----- Material supplied

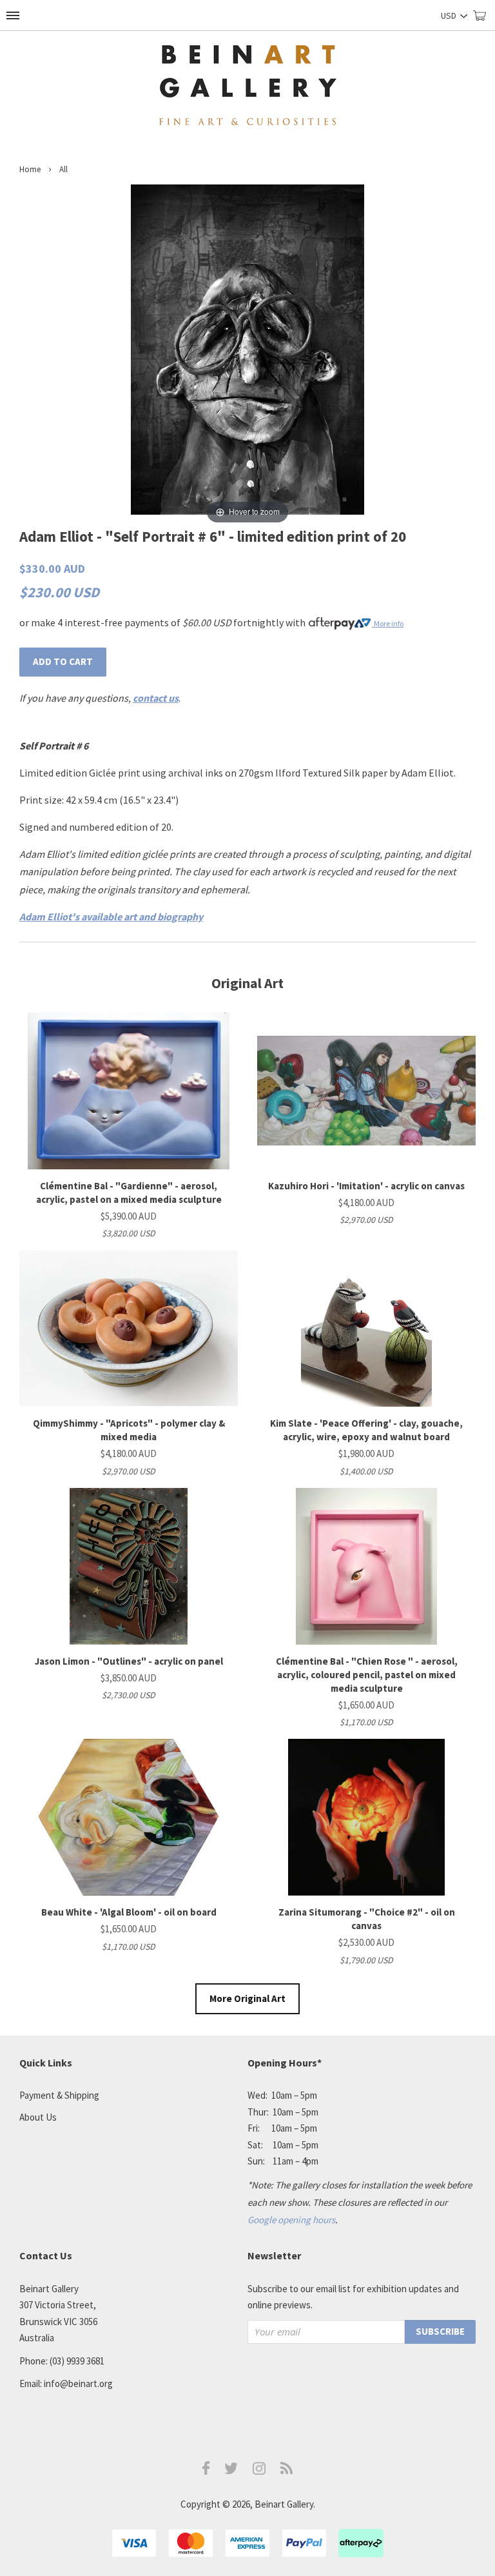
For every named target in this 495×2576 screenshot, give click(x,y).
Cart (484, 21)
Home (30, 169)
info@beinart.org (78, 2383)
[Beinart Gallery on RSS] (286, 2470)
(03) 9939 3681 (77, 2361)
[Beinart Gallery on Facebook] (206, 2471)
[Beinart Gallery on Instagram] (259, 2471)
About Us (38, 2117)
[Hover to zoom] (247, 354)
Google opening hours (291, 2220)
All (63, 169)
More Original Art (247, 1998)
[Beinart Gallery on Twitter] (231, 2470)
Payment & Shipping (59, 2095)
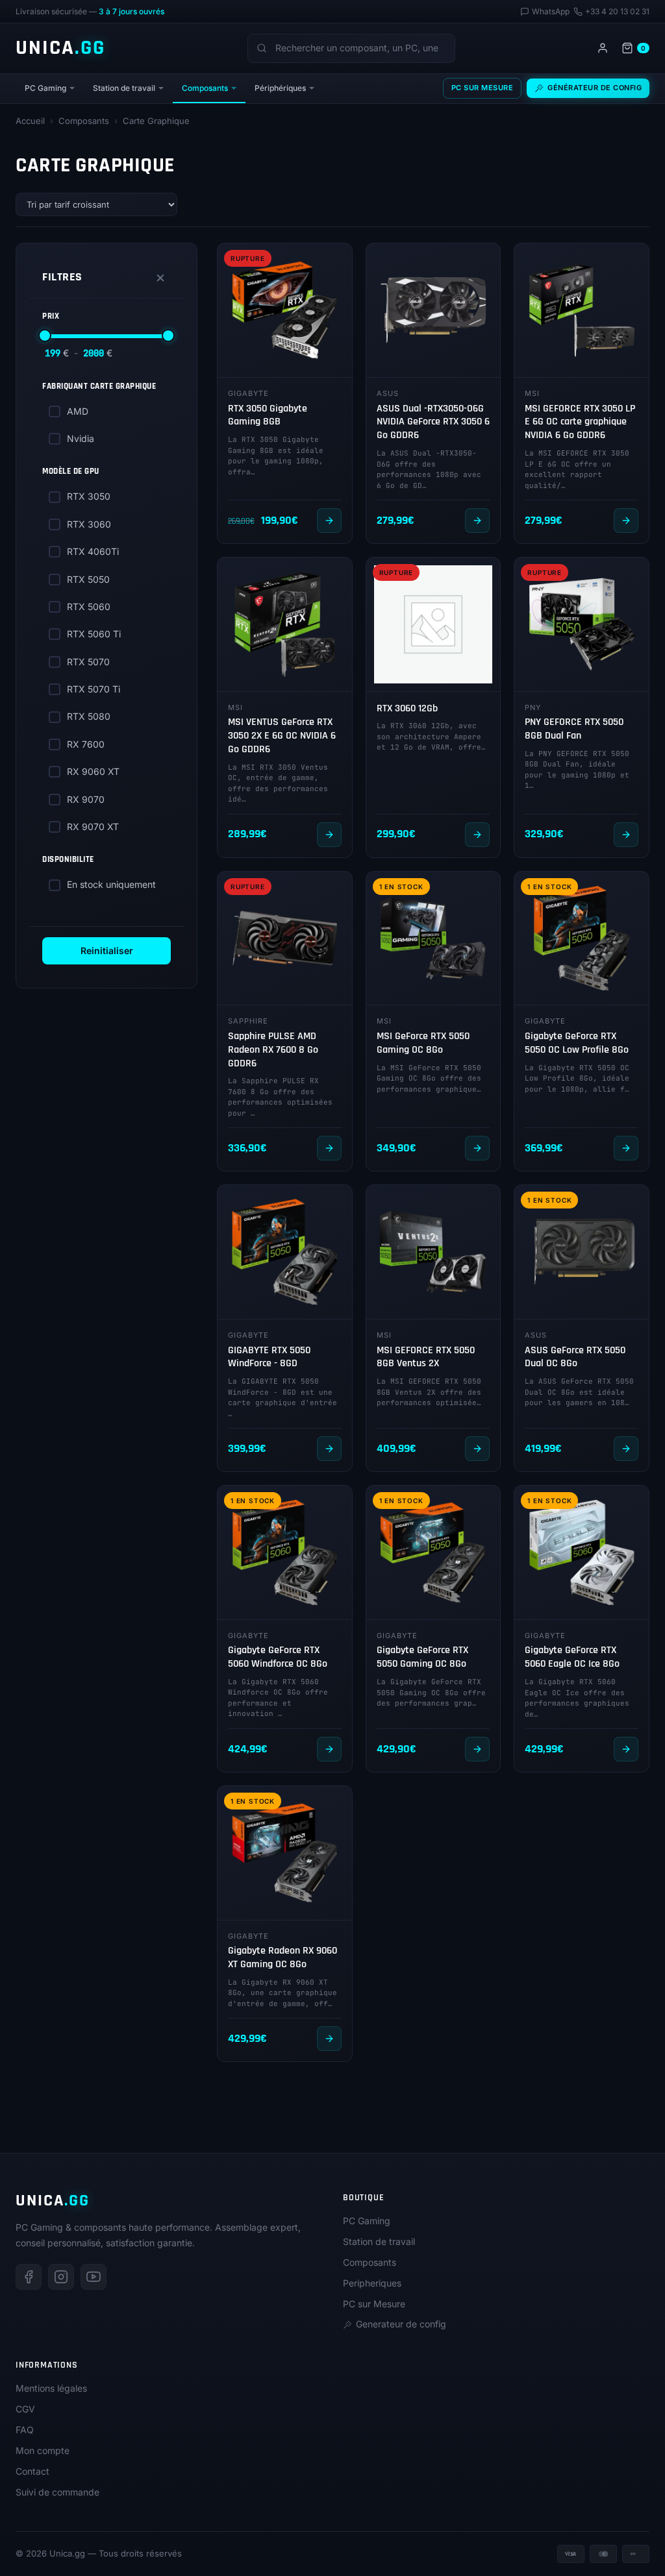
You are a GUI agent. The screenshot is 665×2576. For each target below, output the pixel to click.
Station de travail (124, 88)
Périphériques (280, 88)
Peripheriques (372, 2282)
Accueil (30, 121)
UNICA (60, 48)
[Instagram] (61, 2277)
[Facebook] (29, 2277)
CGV (25, 2408)
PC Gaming (45, 88)
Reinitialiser (107, 950)
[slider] (44, 335)
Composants (205, 88)
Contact (32, 2471)
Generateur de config (401, 2323)
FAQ (25, 2429)
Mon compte (42, 2450)
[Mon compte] (603, 48)
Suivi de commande (57, 2491)
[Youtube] (94, 2277)
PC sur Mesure (482, 87)
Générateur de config (594, 87)
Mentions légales (51, 2388)
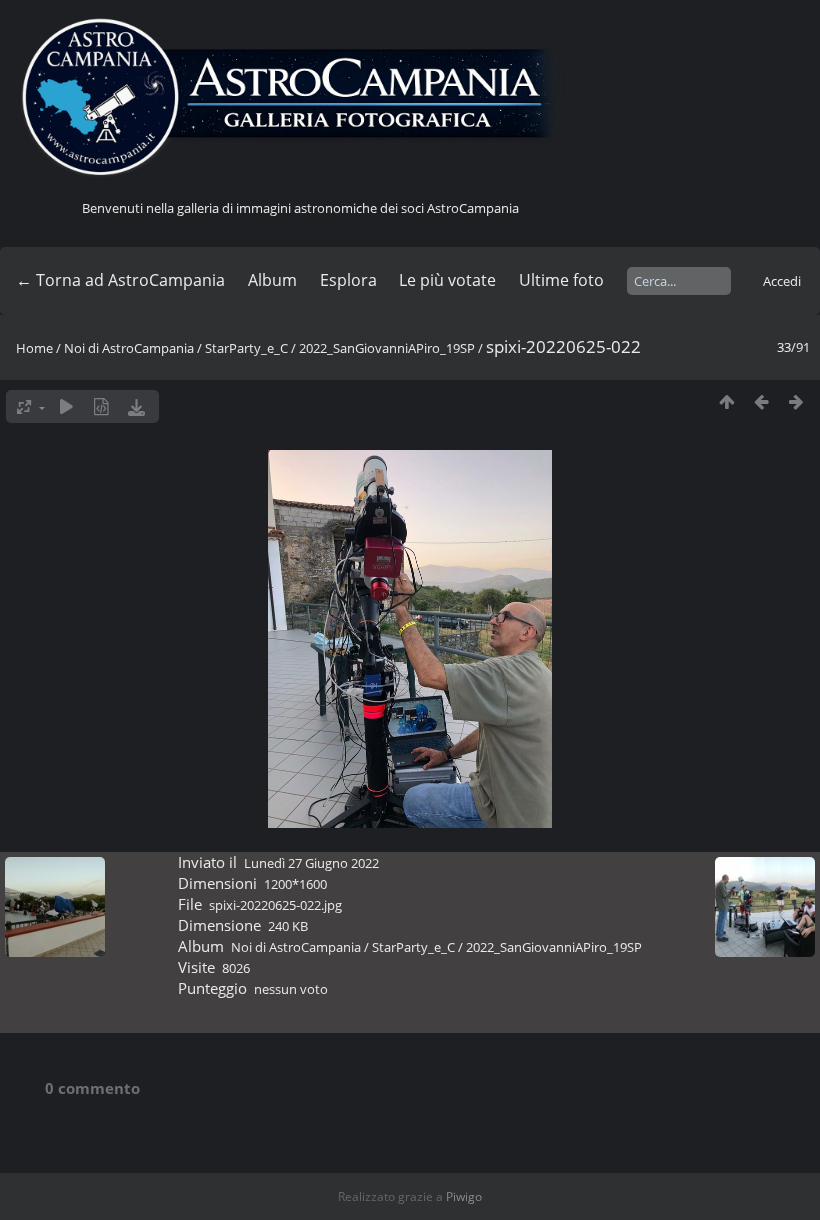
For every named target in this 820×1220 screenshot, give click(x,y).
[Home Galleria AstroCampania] (300, 98)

----------

Try it => Beginning with the line above that has "[Hover to zoom] (247, 354)" and going on through the line that has "[Facebook] (29, 2277)", retype every line exactly and add nothing else; drop the pictures.

Response to the task =>
[Hover to zoom] (247, 354)
Google opening hours (291, 2220)
All (63, 169)
More Original Art (247, 1998)
[Beinart Gallery on Twitter] (231, 2470)
Payment & Shipping (59, 2095)
You are a GUI agent. The screenshot is 665×2576. For each target below, output the pixel to click.
Station de travail (124, 88)
Périphériques (280, 88)
Peripheriques (372, 2282)
Accueil (30, 121)
UNICA (60, 48)
[Instagram] (61, 2277)
[Facebook] (29, 2277)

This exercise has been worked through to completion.